**STATED GOAL A**
In the forum thread about if-then-else statements, which variable should be given a long enough length before the IF/THEN statements?
**STATED GOAL B**
Reproduce the forum thread about if-then-else statements word for word, starting with "The desired output" and going on through "the IF/THEN statements.".
**STATED GOAL C**
Resume the forum thread about if-then-else statements after its last sentence and write what comes next.

**SELECTED PASSAGE**
==============================

Hi,
I have multiple if then else statements
if educ = 0 then neweduc="< 3 yrs old";
else if educ=1 then neweduc="no school";
else if educ=2 then neweduc="nursery school";
else if educ in (15,16) then neweduc="Profess. degree";
else if educ in (15,17) then neweduc="Doctorate degree";
If suppose two or more conditions are true I want to display all of them by each Id how do I do that? In this way the with multiple if then else my values are overwritten if the first condition is true like 15 for 'Profess. degree' and also the second one 15 for Doctorate so I want to display both the degrees in the output. Thanks for the help.
The desired output would be like:
ID EDU NEWEDUC
1 1 no school
2 15 Profess. degree
2 15 Doctorate degree
Write them out as separate categories. Right now you have:
else if educ in (15,16) then neweduc="Profess. degree";
else if educ in (15,17) then neweduc="Doctorate degree";
Change that to:
else if educ = 15 then neweduc="Profess. degree, Doctorate";
else if educ = 16 then neweduc="Profess. degree";
else if educ = 17 then neweduc="Doctorate degree";
Be sure to assign NEWEDUC a long enough length before the IF/THEN statements.

==============================

**RECORDED DATA**

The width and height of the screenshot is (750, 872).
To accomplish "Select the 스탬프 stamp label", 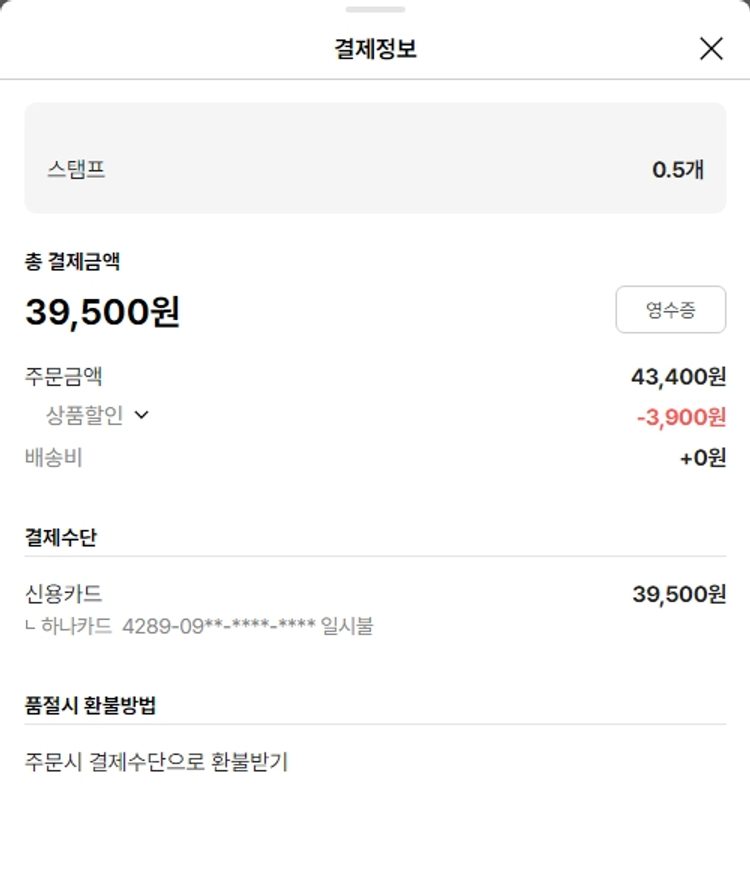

==============================

**WRITTEN RESPONSE A**
NEWEDUC should be given a long enough length before the IF/THEN statements.

**WRITTEN RESPONSE B**
The desired output would be like:
ID EDU NEWEDUC
1 1 no school
2 15 Profess. degree
2 15 Doctorate degree
Write them out as separate categories. Right now you have:
else if educ in (15,16) then neweduc="Profess. degree";
else if educ in (15,17) then neweduc="Doctorate degree";
Change that to:
else if educ = 15 then neweduc="Profess. degree, Doctorate";
else if educ = 16 then neweduc="Profess. degree";
else if educ = 17 then neweduc="Doctorate degree";
Be sure to assign NEWEDUC a long enough length before the IF/THEN statements.

**WRITTEN RESPONSE C**
@Aidaan_10 wrote:
Hi,
I have multiple if then else statements
if educ = 0 then neweduc="< 3 yrs old";
else if educ=1 then neweduc="no school";
else if educ=2 then neweduc="nursery school";
else if educ in (15,16) then neweduc="Profess. degree";
else if educ in (15,17) then neweduc="Doctorate degree";
If suppose two or more conditions are true I want to display all of them by each Id how do I do that? In this way the with multiple if then else my values are overwritten if the first condition is true like 15 for 'Profess. degree' and also the second one 15 for Doctorate so I want to display both the degrees in the output. Thanks for the help.
The desired output would be like:
ID EDU NEWEDUC
1 1 no school
2 15 Profess. degree
2 15 Doctorate degree
You should provide example of the input data.
It appears that you want may want to create a new record for an id when educ= 15 (Only?). Is that correct.
Also, what do you want when educ is something other thatn 0,1,2,15, 16 and 17?
Typically I might use a custom format to assign values as needed but ince you are doing something different with one specific value the format approach likely would not work.
I think a SELECT when block works for this.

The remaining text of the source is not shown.